There’s a rumor out there that your eyes will pop out of the sockets if you open your them during a sneeze. There’s another claim that your head will explode from the pressure if you hold a sneeze back completely. I’ve done both of these more than once and I still have my eyes and head in place. It wasn’t thad bad actually and not as hard to do as you’re probably thinking. But what about a hiccup, burp, cough, sneeze, and gas happening all at once? Does the pressure add together or even multiply causing the disturbing scene above? Would your pants blast open at the back and your eyeballs jump from their holes as you’re wracked with bodyquakes from head to foot? I’d really like to know, as long as I don’t have to experience it myself – just as a an observer from a safe distance.

For the sake of furthering science, I’m calling for volunteers to test the blurp theory. The experiment involves chugging soda and eating gassy foods, then corking all the pressure exit points except one nostril (so you can breathe). As a feather is applied to the one open nostril, a de-corking mechanism unblocks the orifices all at once. Easy-peasy. Our test subject will be modestly compensated, of course, and their family will receive all funds in the event that the experiment goes as expected and your head actually does explode. Imagine if you don’t die, though. You’d be sure to get a page in Ripley’s Believe It or Not and a massive number of video views on all social media apps. Fame, fortune, glory, and scientific progress – all thanks to your pioneering bravery. The first blurp in history.

If that sounds too risky, I have some other experiments you could sign up for involving microwaves and porcupines, but that’s a poem for another time.

Gimme’ Five

Gimme' five
Gimme' ten
On the side
Round the bend
Backwards five
And now, a low five
Use your foot to give a toe five
Way up here
Another HIGH five
Fingers out
Let's try an EYE five

-B.C. Byron
For some reason, the eye five has never gained the popularity of the high five

I’ve seen some pretty elaborate high five routines, some taking several minutes to complete. High five, knuckle bump, elbow bump, face slap, finger wiggle, robot, nose pinch, high foot, all ending with “duuuuude”. Then another friend enters the room and the ritual starts over again. By round ten, the now red-knuckled, exhausted pals have forgotten why they came by in the first place. In high school, everyone group of friends seemed to have their own unique sequence and I was the only one that could never get the whole thing down. It was almost as difficult as memorizing the 30 extra lives code on Contra (an original Nintendo game). Was it a-b-a-b-up-down-a-b? You also had to get timing just right or end up rebooting the Nintendo and waiting a whole minute to try again. In the case of high five rituals, poor timing risked a poke in the eye or an awkward pause that kills the whole greeting.

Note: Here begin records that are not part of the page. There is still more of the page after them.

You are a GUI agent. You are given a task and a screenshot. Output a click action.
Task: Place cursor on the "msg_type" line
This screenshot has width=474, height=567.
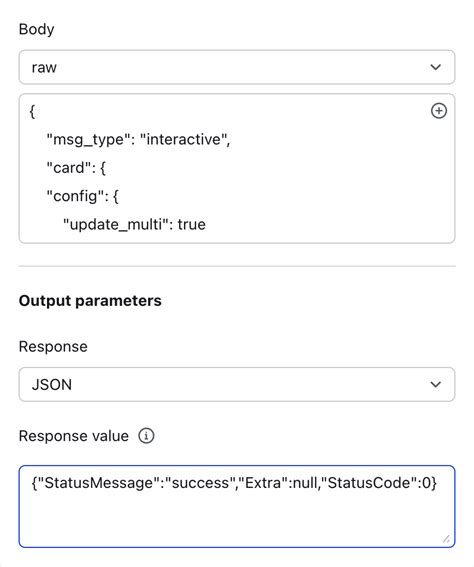138,140
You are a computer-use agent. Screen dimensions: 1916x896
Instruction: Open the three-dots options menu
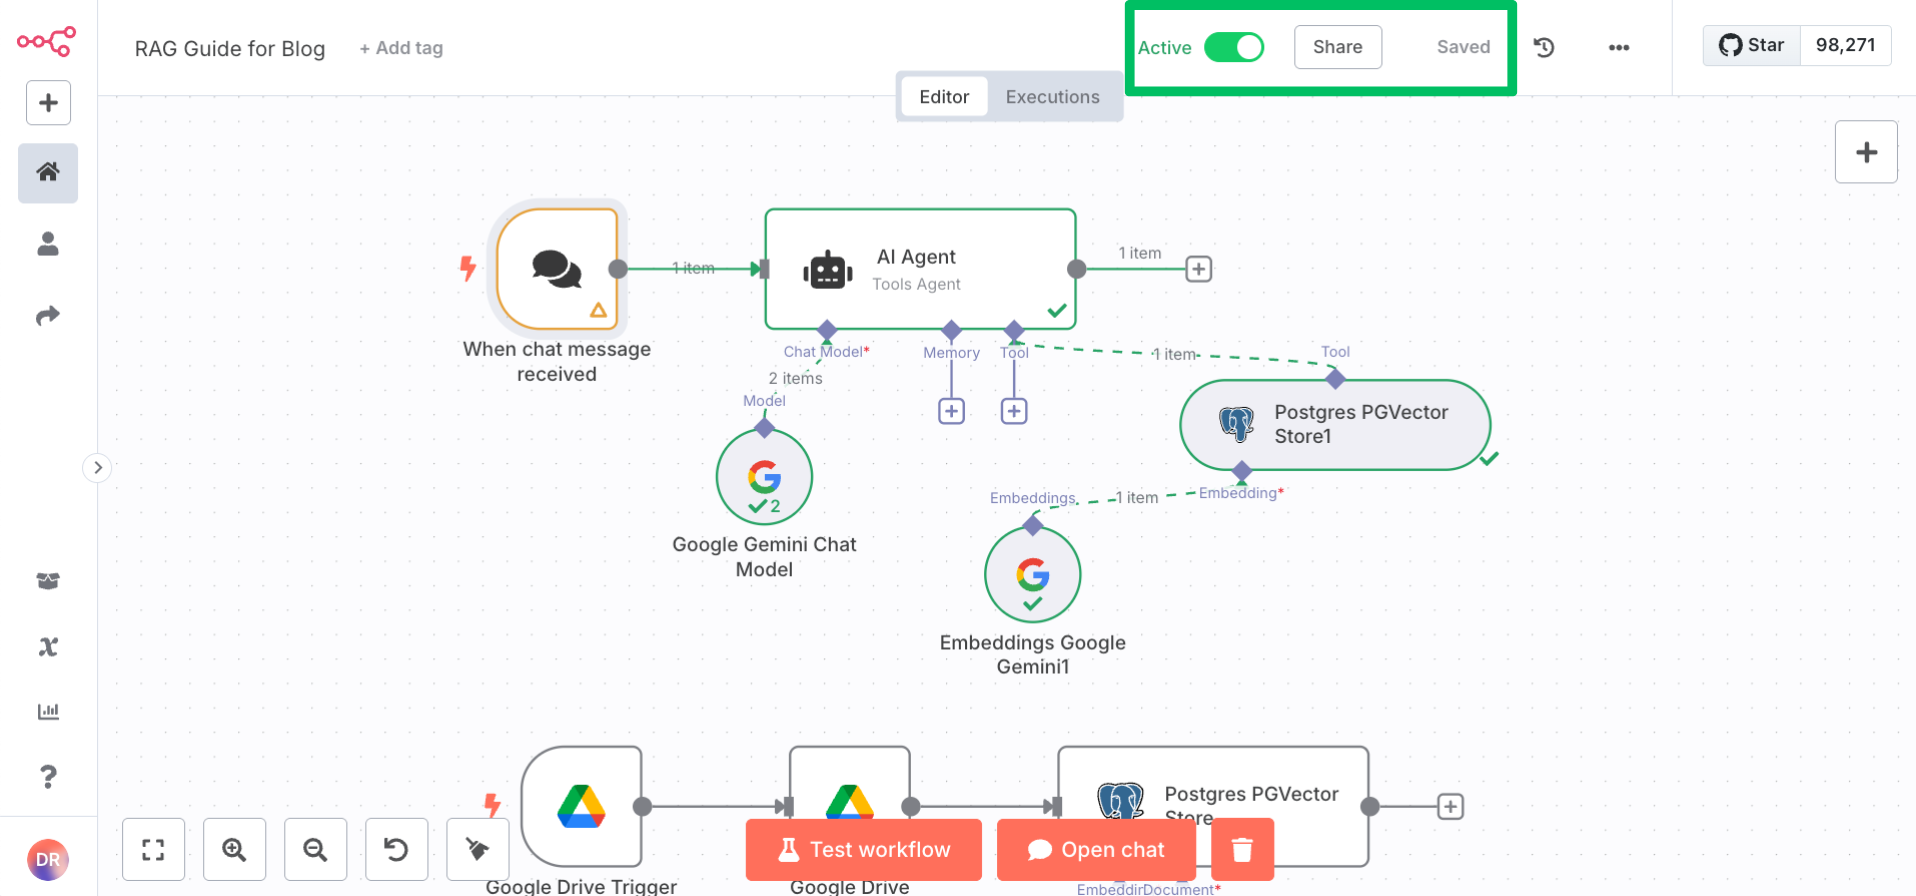[1618, 47]
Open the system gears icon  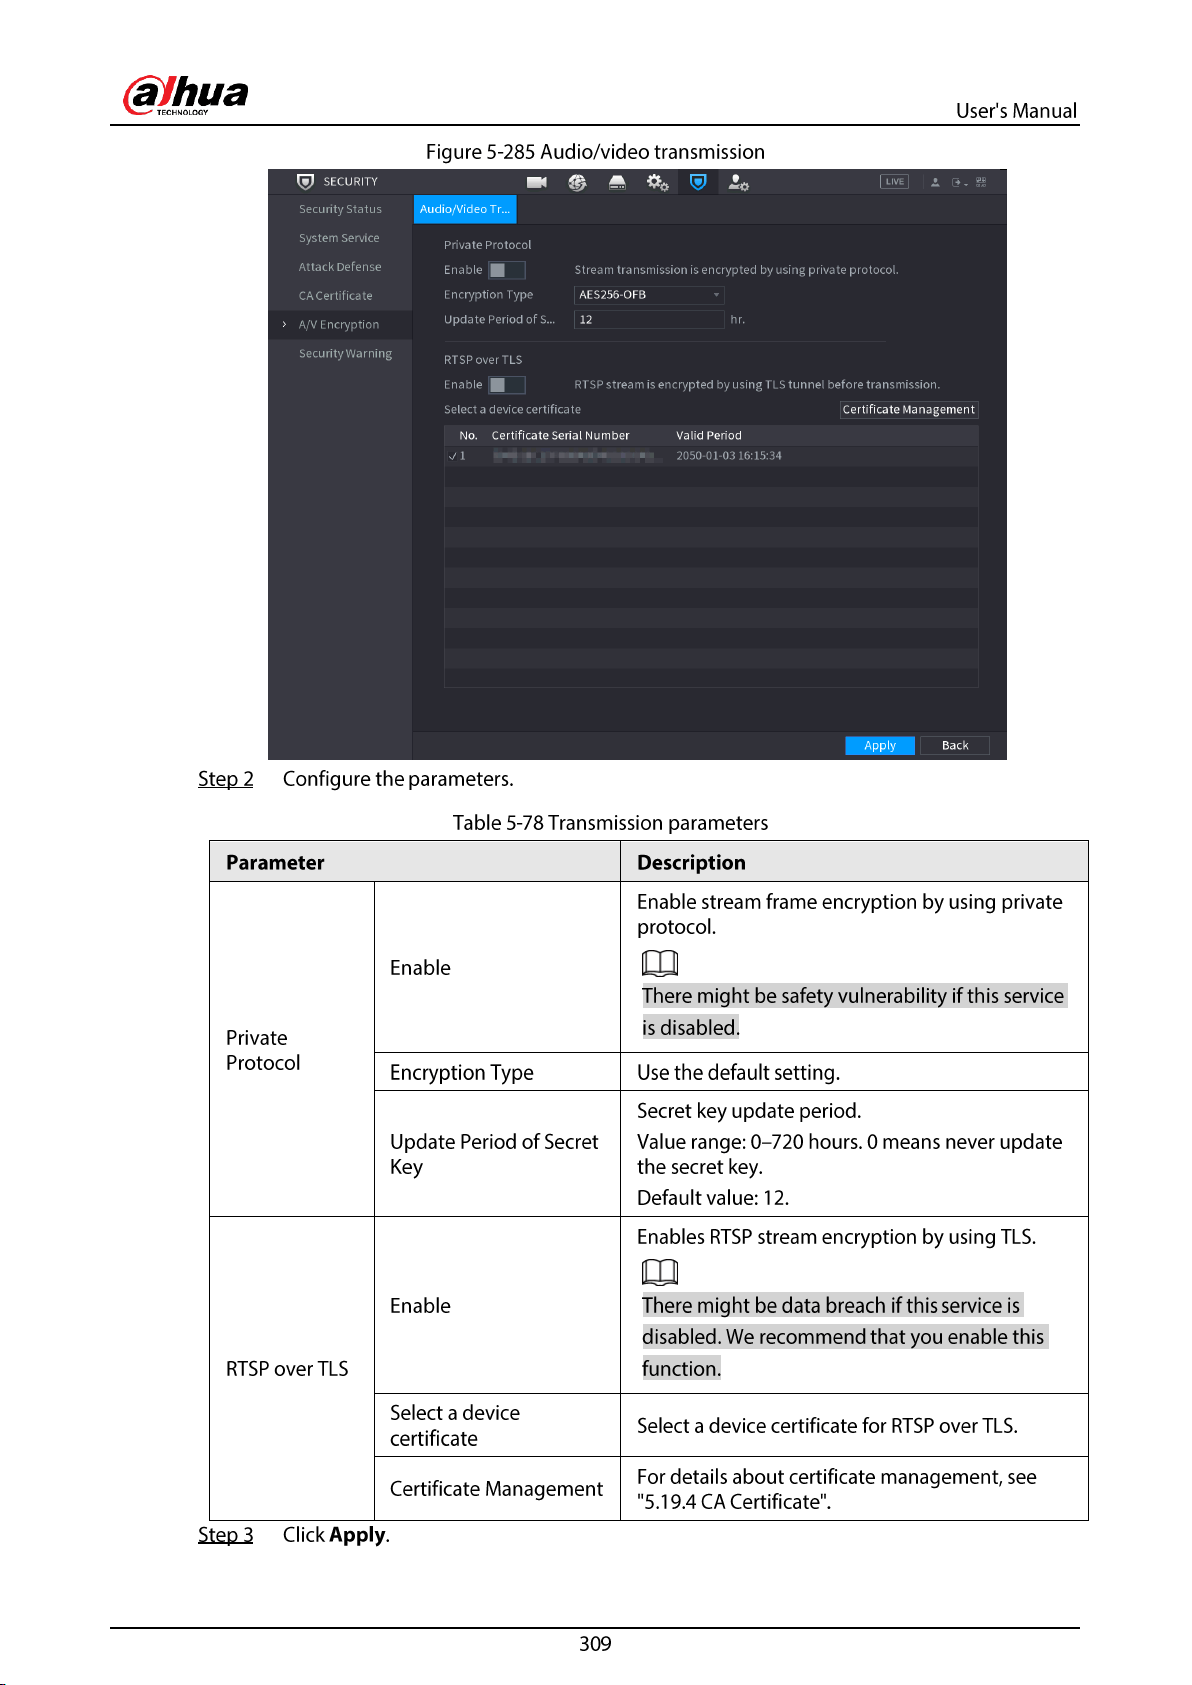[x=657, y=182]
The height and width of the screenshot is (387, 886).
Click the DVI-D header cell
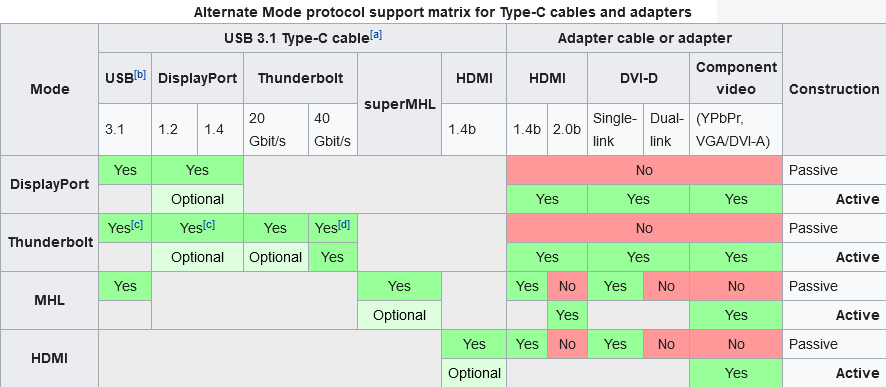point(639,78)
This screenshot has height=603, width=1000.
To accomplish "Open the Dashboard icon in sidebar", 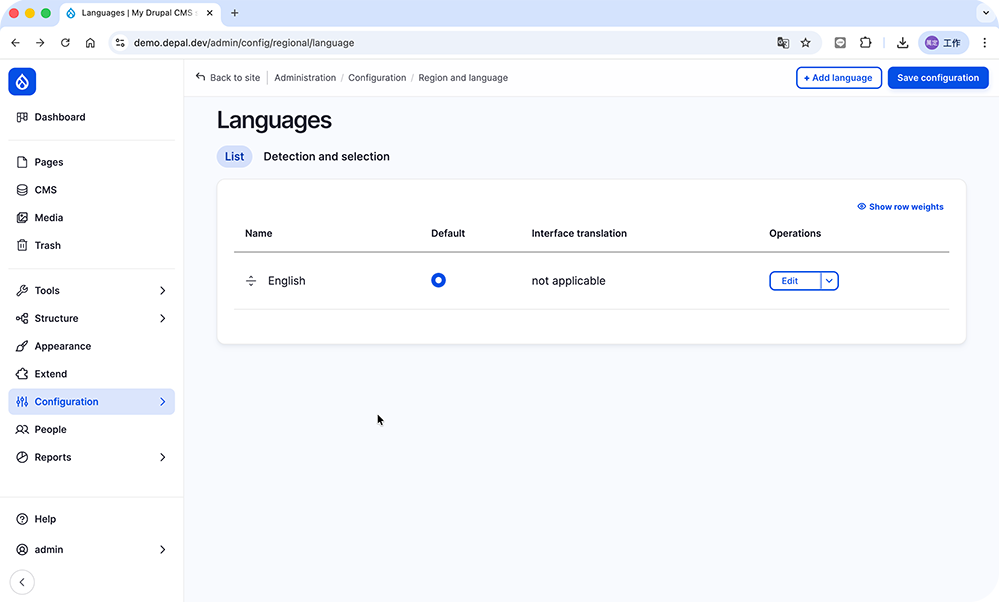I will point(22,117).
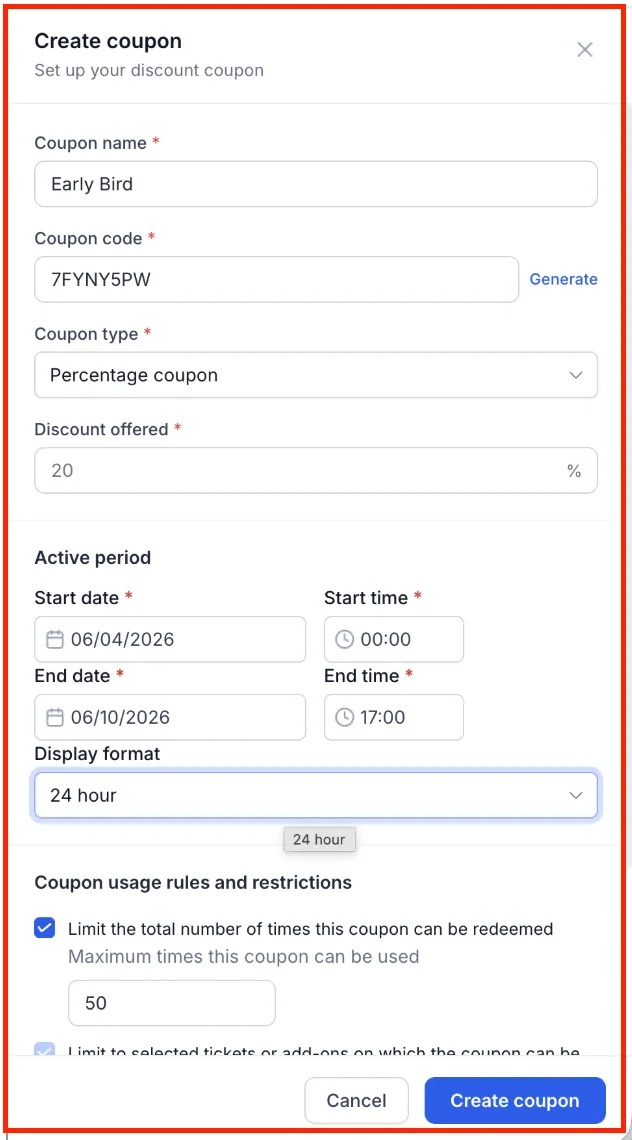632x1140 pixels.
Task: Click the Start date field 06/04/2026
Action: [x=170, y=640]
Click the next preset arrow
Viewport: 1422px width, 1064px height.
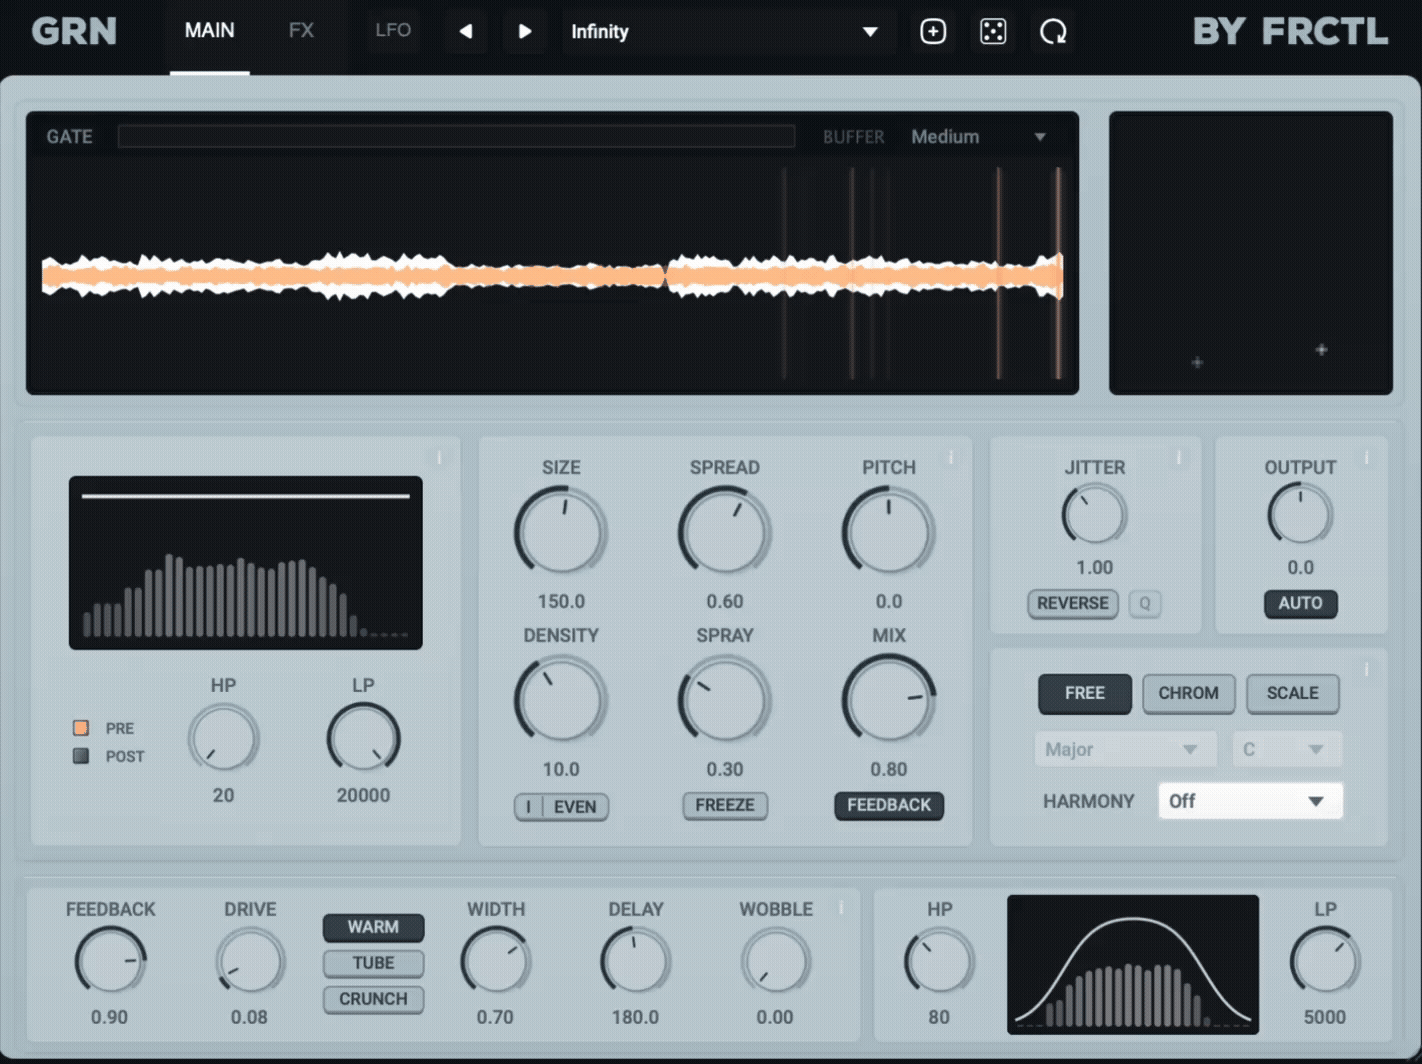(524, 32)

For some reason, my eye five routine never really caught on with the other kids. I tried a few other fives as well – The hug five (for the girls), the throat five, the scream like you’re on fire five, take a bite of each other’s lunch five, nostril five – all complete bombs. There was apparently some unspoken set of high five rules that I wasn’t privy to.

This internet age has seen a decline in high fiving as so many social interactions are done through screens. I think we need to invent a digital equivalent of the five. You might be thinking emojis fill that role, but I would disagree. Emojis lack that hand-stinging, personal space invasion. A mere picture of fiving hands is not enough. Perhaps phone makers could install an impact detector on the screen side of your mobile to facilitate the new age high five. Users could smack the screen when a friend’s face appears and the detector triggers a success sound if the power of the hit registers as numbing-pain level. We might need to make tougher screens and bulkier phones, but somehow we’ve got to keep these important traditions alive.